What he saw in front of him was going to be new forms of accelerated depreciation deductions. He thought those were awful and ITC wasn’t great, but it was better than accelerated depreciation. And so, this was sort of his realism and pragmatism coming to the fore where he’s struggling with himself to support the ITC, but he does because he sees it as a lesser evil.

That kind of legacy of going to credits as a lesser evil than deductions and exclusions for the upside-down subsidy effect is one of his legacies from the tactic expenditure analysis.

Robert Goulder: The readers of Tax Notes will have read your piece and they’ll find the memoirs from Carolina Academic Press. Final question: Any hidden surprises they might look forward to? Any teasers of other things we can learn from the Surrey memoirs?

Lawrence A. Zelenak: Well, I found it really interesting to get some sense of Surrey as a person. And the most striking thing from that perspective is how he seems to have been absolutely all tax all the time. And that he barely mentions that he has a personal life.

His wife is mentioned only twice in the memoirs, neither time by name. Actually, it’s a story about how he disregarded her or her wishes in a particular situation. His son is never mentioned at all.

As far as one can tell from the memoirs, the only thing he did other than sleeping, eating, and breathing tax was that he did take off every summer to go sailing in New England and Canada.

But even then, he tells these stories about how he was writing articles on the sailboat, even though he didn’t have a tax library. And how he would phone in a tax advice to the Carter campaign from the dock during his sailing trip. He was close to all tax all of the time.

Richard Musgrave in a Harvard Law Review memorial issue on Surrey comments on this. He says, “I must have spent hundreds of hours with Surrey over the decades and I don’t remember ever having a substantial conversation with him about anything except tax.”

Ajay K. Mehrotra: Almost all other memoirs have at least some personal reflection, but here it is tax through and through, just as the title of the memoirs suggest. Not only the lack of reflection on family or leisure activities.

It is funny that he talks about being docked somewhere in Canada and having revisions he wants to dictate over a phone to Joe Peckman on an article they’re working on. So he is thinking about tax all the time, which I think in some ways is sad.

One way to read that is that he was truly dedicated to tax and making a better tax system. But it seems like there were so many other things that were missing, and that he missed opportunities that he might have had, not just in his met memoir, but maybe his life when you talk to scholars who knew him, like the Musgrave reflection. Just about everybody I’ve talked to that ever met him, said, “Yeah, that’s all Stanley ever talked about.”
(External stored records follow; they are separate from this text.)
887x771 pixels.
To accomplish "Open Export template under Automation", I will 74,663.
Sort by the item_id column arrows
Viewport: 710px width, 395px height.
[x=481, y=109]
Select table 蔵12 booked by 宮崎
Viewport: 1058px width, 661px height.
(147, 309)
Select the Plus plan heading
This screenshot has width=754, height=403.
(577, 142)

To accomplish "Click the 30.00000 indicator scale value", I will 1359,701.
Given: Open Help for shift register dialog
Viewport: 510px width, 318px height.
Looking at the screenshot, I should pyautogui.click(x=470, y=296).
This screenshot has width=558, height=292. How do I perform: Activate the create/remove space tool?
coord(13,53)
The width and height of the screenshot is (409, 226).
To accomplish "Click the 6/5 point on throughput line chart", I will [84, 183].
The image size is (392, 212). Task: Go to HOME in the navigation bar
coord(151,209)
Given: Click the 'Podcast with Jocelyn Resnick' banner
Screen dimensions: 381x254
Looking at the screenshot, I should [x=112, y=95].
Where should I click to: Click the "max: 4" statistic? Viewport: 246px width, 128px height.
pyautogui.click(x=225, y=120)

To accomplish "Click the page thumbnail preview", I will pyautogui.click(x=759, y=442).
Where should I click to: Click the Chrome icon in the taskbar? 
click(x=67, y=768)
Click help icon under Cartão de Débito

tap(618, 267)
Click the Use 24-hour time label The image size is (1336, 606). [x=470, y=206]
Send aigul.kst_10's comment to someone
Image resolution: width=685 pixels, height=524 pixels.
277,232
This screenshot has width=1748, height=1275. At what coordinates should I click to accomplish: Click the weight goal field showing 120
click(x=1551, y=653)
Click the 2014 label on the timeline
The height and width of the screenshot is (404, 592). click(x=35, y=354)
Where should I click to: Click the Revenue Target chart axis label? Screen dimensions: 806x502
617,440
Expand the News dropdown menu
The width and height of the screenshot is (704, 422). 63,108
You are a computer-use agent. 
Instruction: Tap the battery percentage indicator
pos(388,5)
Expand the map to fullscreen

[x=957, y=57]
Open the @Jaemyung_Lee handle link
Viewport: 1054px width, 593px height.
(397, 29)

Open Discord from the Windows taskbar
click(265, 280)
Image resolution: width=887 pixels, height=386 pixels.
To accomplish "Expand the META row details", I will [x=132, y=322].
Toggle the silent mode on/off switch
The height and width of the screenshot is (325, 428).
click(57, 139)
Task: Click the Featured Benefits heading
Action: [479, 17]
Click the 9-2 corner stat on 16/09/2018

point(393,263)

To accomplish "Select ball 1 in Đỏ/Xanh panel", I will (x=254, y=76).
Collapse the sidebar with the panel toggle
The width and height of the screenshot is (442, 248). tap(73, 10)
Robert Goulder: Gentlemen, thank you for joining us again. The authors are Ajay Mehrotra, Executive Director of the American Bar Foundation and a professor at Northwestern University and Lawrence Zelenak, professor at Duke University Law School. The article is “Stanley S. Surrey: A Life In Taxes.” Indeed, an appropriate title when you think about Ajay’s last comments. You can find it in the May 2 edition of Tax Notes.

Ajay K. Mehrotra: Thank you so much, Bob.

Lawrence A. Zelenak: Thank you, Bob. And thanks to everybody else at Tax Notes for giving us this opportunity.